Können so Bandscheibenvorfälle auch geheilt werden? Wichtig ist zu verstehen, dass beim Bandscheibenvorfall mit der Schmerzinfiltration nicht der Bandscheibenvorfall selbst behandelt wird, sondern die umgebende Entzündungsreaktion. Diese löst nämlich eine Gewebeschwellung aus, die die Nerven zusätzlich zum Bandscheibenvorfall bedrängt und damit die Schmerzen verstärkt. Glücklicherweise aber haben die meisten Bandscheibenvorfälle eine spontane Rückbildungstendenz. Es handelt sich damit bei der Schmerzinfiltration im Rahmen von Bandscheibenvorfällen um eine reine Schmerztherapie, die die Zeit bis zur Rückbildung des Bandscheibenvorfalls überbrückt und die die Einnahme von potenziell Magenbeschwerden verursachenden Schmerzmedikamenten verringert.

Wie stehen die Erfolgsaussichten einer Infiltration bei Rückenschmerzen?
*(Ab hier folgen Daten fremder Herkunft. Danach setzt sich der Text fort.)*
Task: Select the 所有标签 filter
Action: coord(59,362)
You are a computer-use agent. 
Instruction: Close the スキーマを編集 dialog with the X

Diese hängen einerseits von der richtigen Indikationsstellung ab und andererseits von der Zielsetzung: Geht es primär um eine Schmerzlinderung oder um die Vermeidung einer Operation? Es konnte in Studien bestätigt werden, dass bei korrekter Indikationsstellung in bis zu 90 Prozent der Patienten eine signifikante Schmerzreduktion erzielt werden kann. In schwereren Fällen kann die Schmerzreduktion die Mobilität wieder herstellen und ermöglicht damit andere konservative Therapiemethoden wie Physiotherapie. Eine Operation kann so bei der Mehrzahl der Patientinnen und Patienten vermieden werden. Verschlechtern sich im Laufe der Behandlung die Symptome aber oder treten sogar Lähmungserscheinungen auf, so müssen operative Optionen diskutiert werden.